Nomi L. Harris and Frank H. Eeckman
Human Genome Informatics Group, Lawrence Berkeley National Laboratory, MS 46A/1123, Berkeley CA 94720; nlharris@lbl.gov
Sequencing centers such as the Human Genome Center at LBNL are producing an ever increasing flood of genetic data. Annotation can greatly enhance the biological value of these sequences. Useful annotations include homologies to known genes, possible gene locations, gene signals such as promoters, etc.
We are developing a workbench for automatic sequence annotation and annotation viewing and editing. The goal is to run all available sequence analysis tools and display the results in such a way that the various predictions can be compared. Researchers will then be able to examine all of the annotations (for example, the genes predicted by various gene-finding methods) and select the ones that look the best.
Our current prototype annotation workbench automatically runs the following sequence analysis tools:
Homology Searches
Gene Finding
Promoter Prediction
The resulting predictions are filtered and saved in simple data formats such as .ace format. Other sequences analysis tools can also be incorporated.

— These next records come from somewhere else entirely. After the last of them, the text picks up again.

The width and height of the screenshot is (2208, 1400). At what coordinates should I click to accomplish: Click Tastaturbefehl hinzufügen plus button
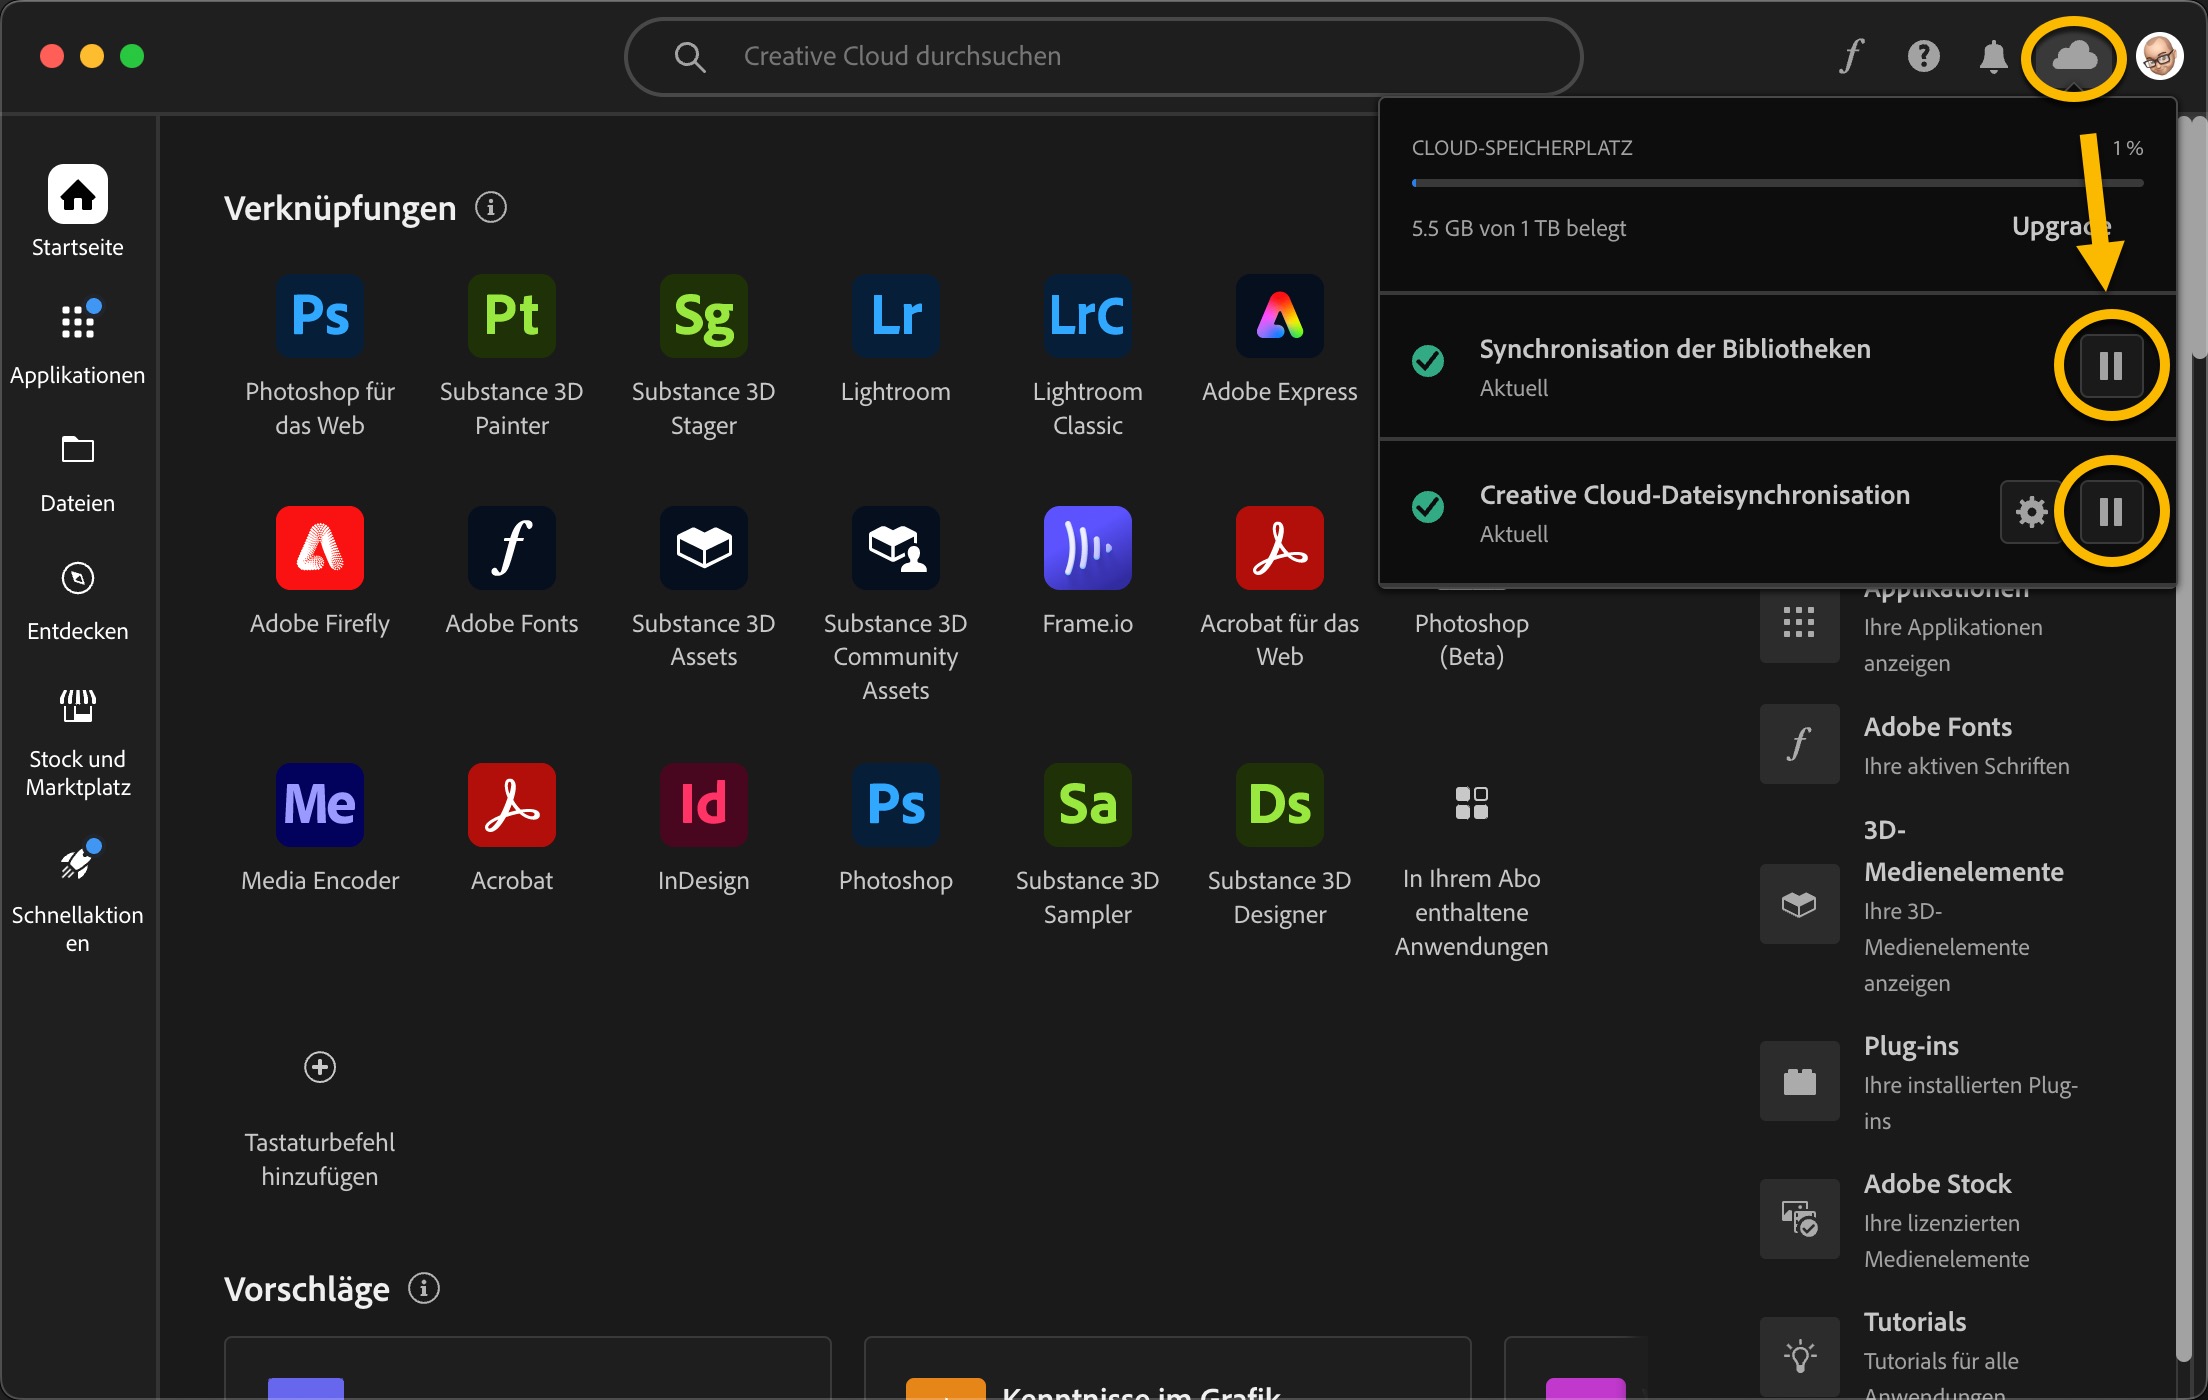(x=319, y=1067)
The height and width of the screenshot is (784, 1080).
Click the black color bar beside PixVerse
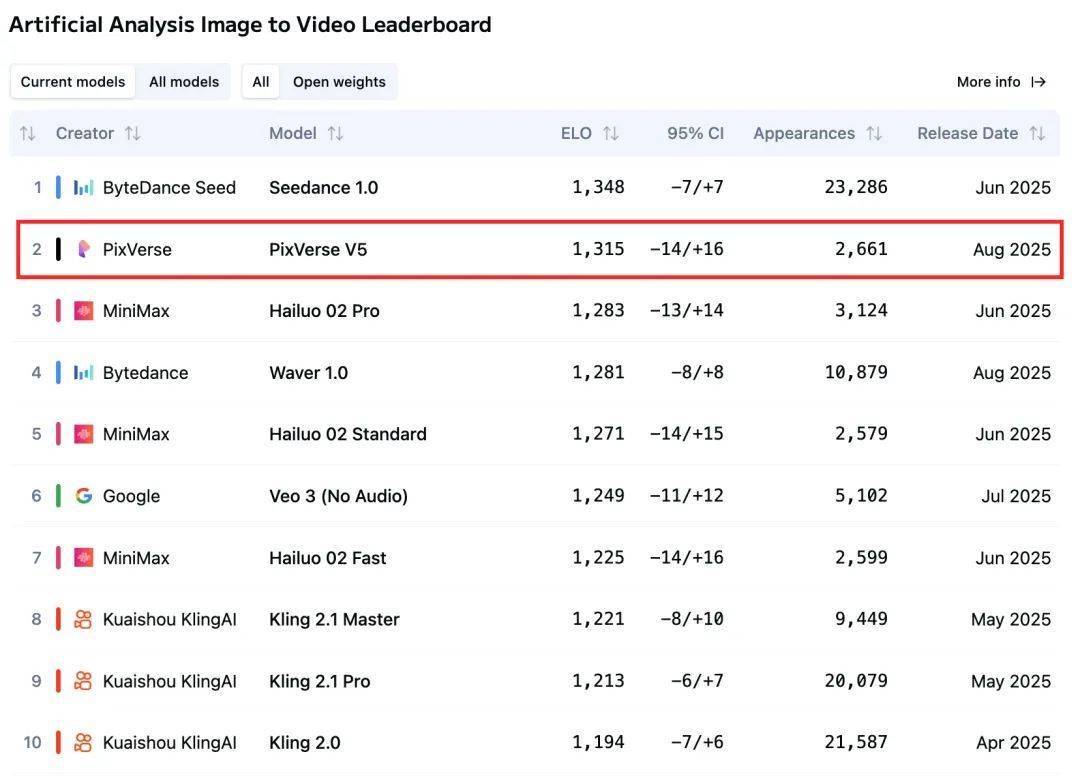(x=58, y=249)
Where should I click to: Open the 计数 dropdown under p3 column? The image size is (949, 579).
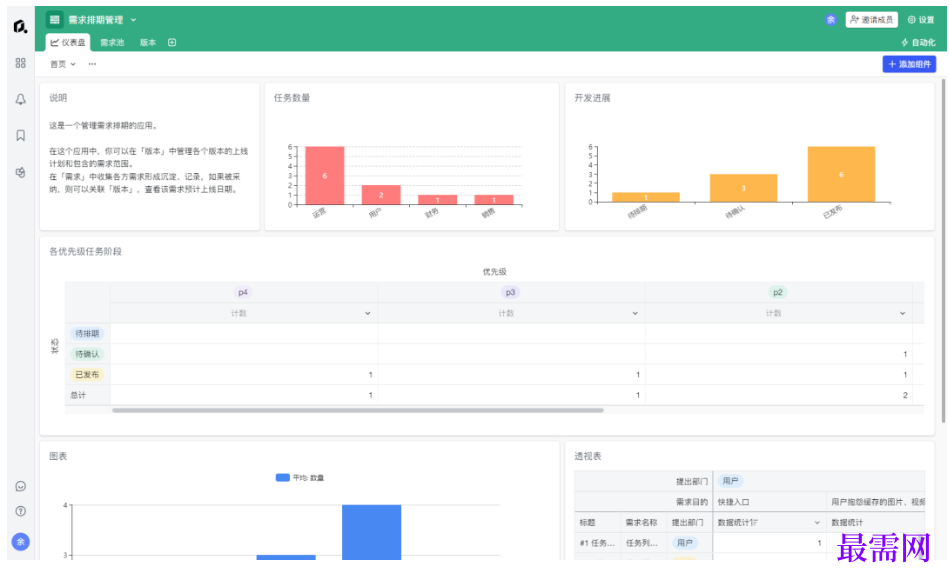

The choice of sequence analysis programs is orthogonal to the front end used to view them. We have developed a prototype annotation browser based on the bioTkperl map display widget written by David Searls and Gregg Helt. Color-coded sequence annotations for both strands are displayed on a canvas that can be scrolled and zoomed. Clicking on an annotation displays additional information about it.
Planned extensions to ACEDB will enable it to serve as an alternative annotation browser.
In order to test our sequence analysis environment, we used it to study the HUM14SP6 region of human chromosome 5 (5q31), which was sequenced at LBNL. (In another abstract[1] at this meeting, the biology group will present their findings on a larger section of 5q31.) Although the 22Kb HUM14SP6 segment belongs to a region that contains many interleukin genes, no genes have yet been identified in HUM14SP6.
HUM14SP6 was found (by BLAST) to have 552 hits (significant regions of homology) with ESTs and 445 hits with sequences in a non-redundant amino acid database (NRDB), many of which were similar or identical to the EST hits. 47 homologies with human repeat sequences covered roughly half of the EST/NRDB hits.
The three gene-finding programs we ran each found several possible exons in the complementary strand (Genefinder and GRAIL also found one possible exon in the forward strand). Half of GRAIL's 12 predicted exons overlapped with blast hits, as did all but two of Genefinder's 10 predicted exons. Most of xpound's predictions echoed GRAIL's. The promoter predictor found numerous possible promoters in both strands.
*This work was supported by the U.S. Department of Energy under Contract Number DE-AC03-76SF00098
[1] Kelly A. Frazer, Yukihiko Uedo, Maria R. Garofalo, Jan-Fan Cheng, and Edward M. Rubin, "Computational and biological analysis of 1.2 Mb of sequence at 5q3, " this meeting.